Guardiagrele, la contestata partenza dei frati. L’ex sindaco: «La decisione finale spetta al Comune»
GUARDIAGRELE. Sulla contestata partenza dei frati dal convento dei cappuccini e sull’arrivo dei camilliani, scende in campo anche l’ex sindaco e storico Mario Palmerio. Palmerio parte dal «protagonismo della popolazione guardiese che si presenta già all’origine della fondazione del convento. Se si consultano i documenti riportati da Padre Bonaventura Del Romano nel suo libro “I cappuccini a Guardiagrele”», precisa, «si rileva che sono sempre “le università et homini della terra di Guardiagrele” a chiedere di poter costruire un convento dei cappuccini a fare la cerca e a raccogliere in elemosina ben duemila scudi, sufficienti alla copertura finanziaria della costruzione e ad esporre un impaziente e vivo desiderio di riavere i cappuccini, dopo la soppressione napoleonica, quella sabauda e, ancora dopo, nel 1920, quando l’amministrazione comunale socialista, voleva disporre di parte del fabbricato». L’ex primo cittadino sottolinea poi che anche oggi vi è un protagonismo attivo che cade però nel nulla: «Si assiste a una decisione di chiusura improvvisa, senza avvertimenti e senza coinvolgimenti. Per spirito francescano?». L’ex sindaco interviene sul recente annuncio dell’arcivescovo Bruno Forte sull’arrivo dei camilliani nel convento. «Nulla da dire sull’Ordine di San Camillo e sul suo carisma», osserva Palmerio, «ma sull’annuncio stesso. Era da parte dell’arcivescovo un consiglio ? Se sì, è perfettamente accettabile».
Palmerio ricorda che tra i padri Cappuccini e il Comune di Guardiagrele esiste dal 1868 un vero e proprio contratto che non può sciogliersi con il semplice inadempimento di una sola delle parti contraenti, quindi nemmeno con la decisione unilaterale dei cappuccini. «Il professore Piervincenzo De Lucia», ricorda Palmerio, «auspicava lo studio degli atti giuridici in essere, allo scopo di pervenire a una definizione consensuale del problema e rispettosa dei diritti dei cappuccini e del Comune.
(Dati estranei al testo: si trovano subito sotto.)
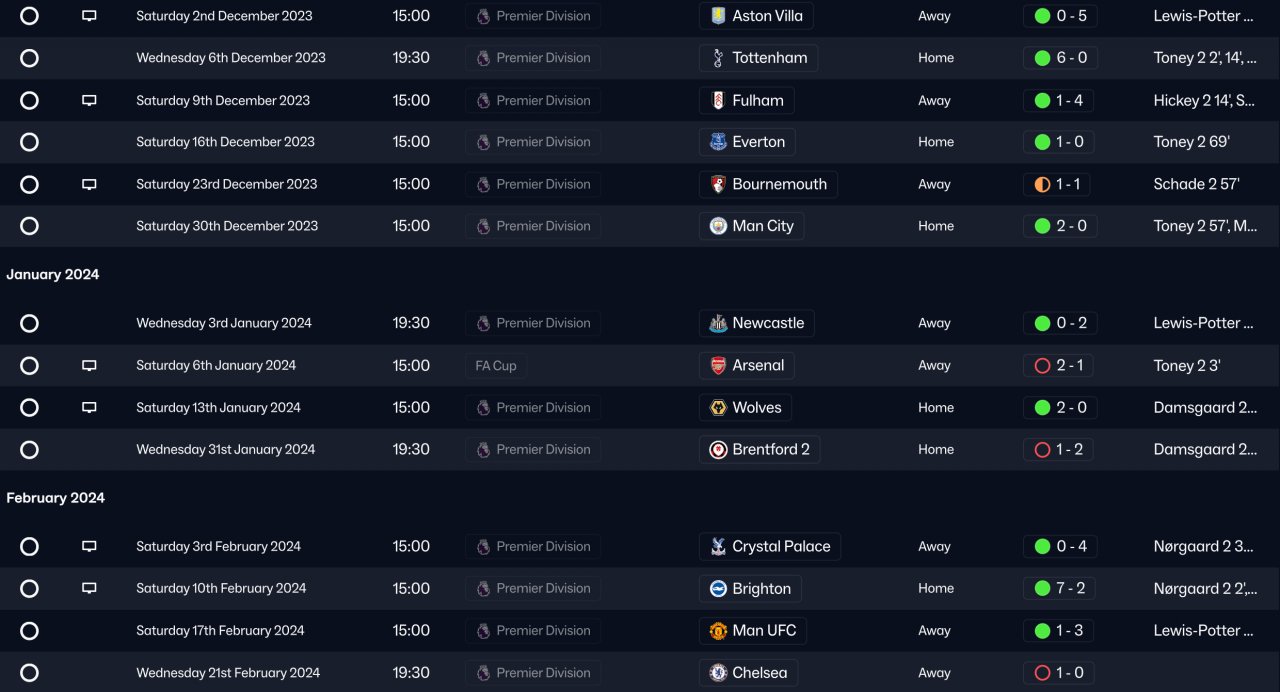Click the Premier Division logo on Everton row
This screenshot has width=1280, height=692.
pos(483,142)
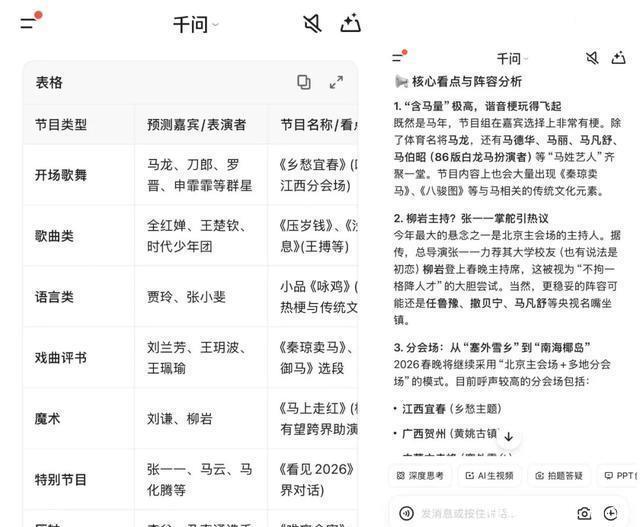Image resolution: width=640 pixels, height=527 pixels.
Task: Open camera from the message bar
Action: (584, 513)
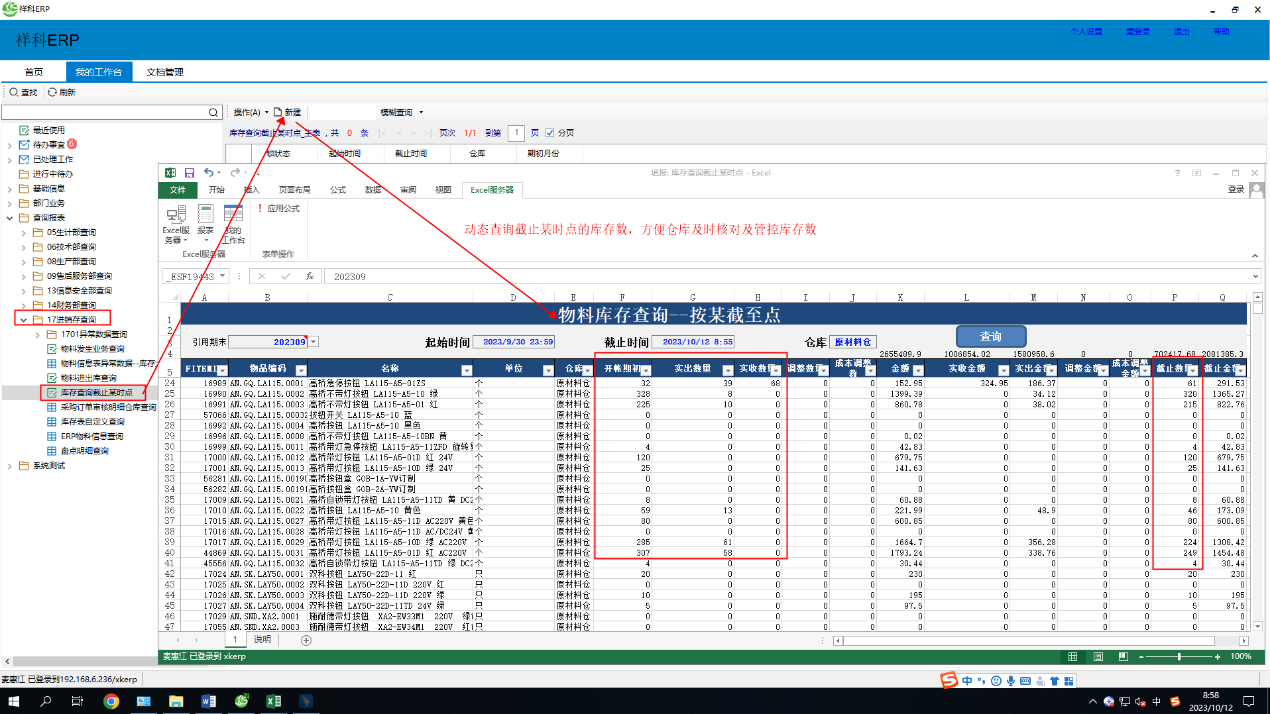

Il nocciolo duro della questione», rimarca Palmerio, «sta nel fatto che il convento è di proprietà del Comune, ed è quindi il Comune, che deve decidere cosa farne. Seguendo la logica secolare del protagonismo degli “homini” guardiesi, è quindi la gente di questa terra che deve chiedere eventualmente ai camilliani di venire tra noi». Palmerio evidenzia infine il silenzio del Comune sul nocciolo della questione: «Occorre invece», conclude Palmerio, «che si dia a Cesare quel che è di Cesare, rivendicando i propri diritti, ancor più nel momento che c'è chi è sordo al grido di dolore che la popolazione da mesi sta lanciando».